TEXTO DE ORIGEM
■ ■ ■ ■ ■ ■ ■

Professora da Escola de Planejamento e Arquitetura na Universidade de Witwatersrand em Joanesburgo, Marie Huchzermeyer está desenvolvendo um estudo sobre a relação da produção intelectual de Henri Léfèbvre com suas viagens à América Latina. Esse é o tema da entrevista da edição nº 25 da Revista e-metropolis. Huchzermeyer enfatiza a importância de interpretações do direito à cidade a partir do ponto de vista de regiões semiperiféricas e de seus movimentos sociais urbanos, além de abordar outros assuntos relacionados.

A entrevista “Por uma leitura léfèbvriana da periferia — com Marie Huchzermeyer”, é um dos destaques da Revista e-metropolis nº 25.

A seguir um trecho da conversa realizada pelo pesquisador Erick Omena de Melo.

Erick Omena de MeloO influente conceito de direito à cidade colocou o valor de uso do espaço urbano no centro de uma nova pauta política e reconfigurou as possibilidades de pessoas comuns intervirem na produção do espaço. Isso está diretamente relacionado com a exigência, por parte de movimentos sociais urbanos, de um certo protagonismo popular, representado pelas ideias de “cidadanias insurgentes” e “planejamento de base”. Como você vê as diferenças e semelhanças desses processos na África do Sul e no Brasil?

■ ■ ■ ■ ■ ■ ■

BLOCO DE DADOS

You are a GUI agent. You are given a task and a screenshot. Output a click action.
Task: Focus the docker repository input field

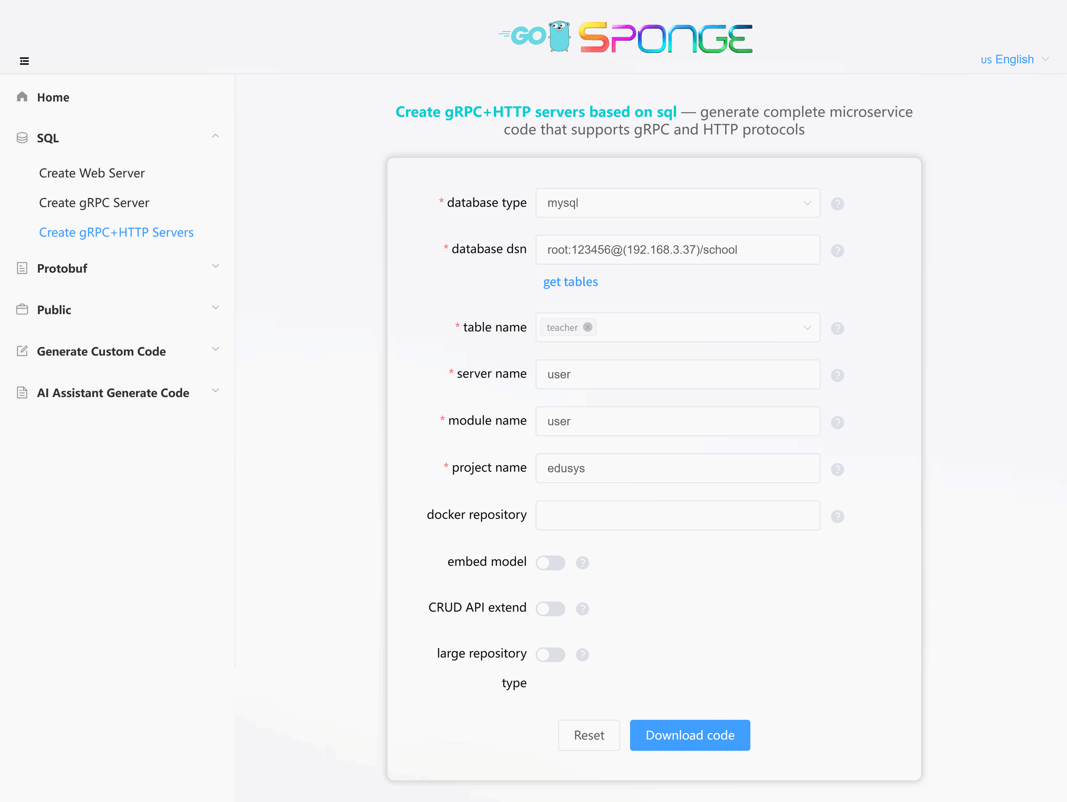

■ ■ ■ ■ ■ ■ ■

TAREFAS A FAZER
A - Responda com base no texto de origem:
(i) Em que instituição Marie Huchzermeyer é professora?
(ii) Em qual edição da Revista e-metropolis saiu a entrevista?
(iii) Quem conduziu a conversa?
B - Quais pessoas são mencionadas pelo nome no texto de origem?
C - Transcreva sem alterações o trecho do texto de origem que vai de "A seguir um" a "e no Brasil?".
Os dados não têm relação com o texto de origem.

RESPOSTAS COMPLETAS
A -
(i) Na Escola de Planejamento e Arquitetura da Universidade de Witwatersrand, em Joanesburgo.
(ii) Na edição nº 25.
(iii) O pesquisador Erick Omena de Melo.

B - Marie Huchzermeyer, Henri Léfèbvre e Erick Omena de Melo.

C -
A seguir um trecho da conversa realizada pelo pesquisador Erick Omena de Melo.

Erick Omena de MeloO influente conceito de direito à cidade colocou o valor de uso do espaço urbano no centro de uma nova pauta política e reconfigurou as possibilidades de pessoas comuns intervirem na produção do espaço. Isso está diretamente relacionado com a exigência, por parte de movimentos sociais urbanos, de um certo protagonismo popular, representado pelas ideias de “cidadanias insurgentes” e “planejamento de base”. Como você vê as diferenças e semelhanças desses processos na África do Sul e no Brasil?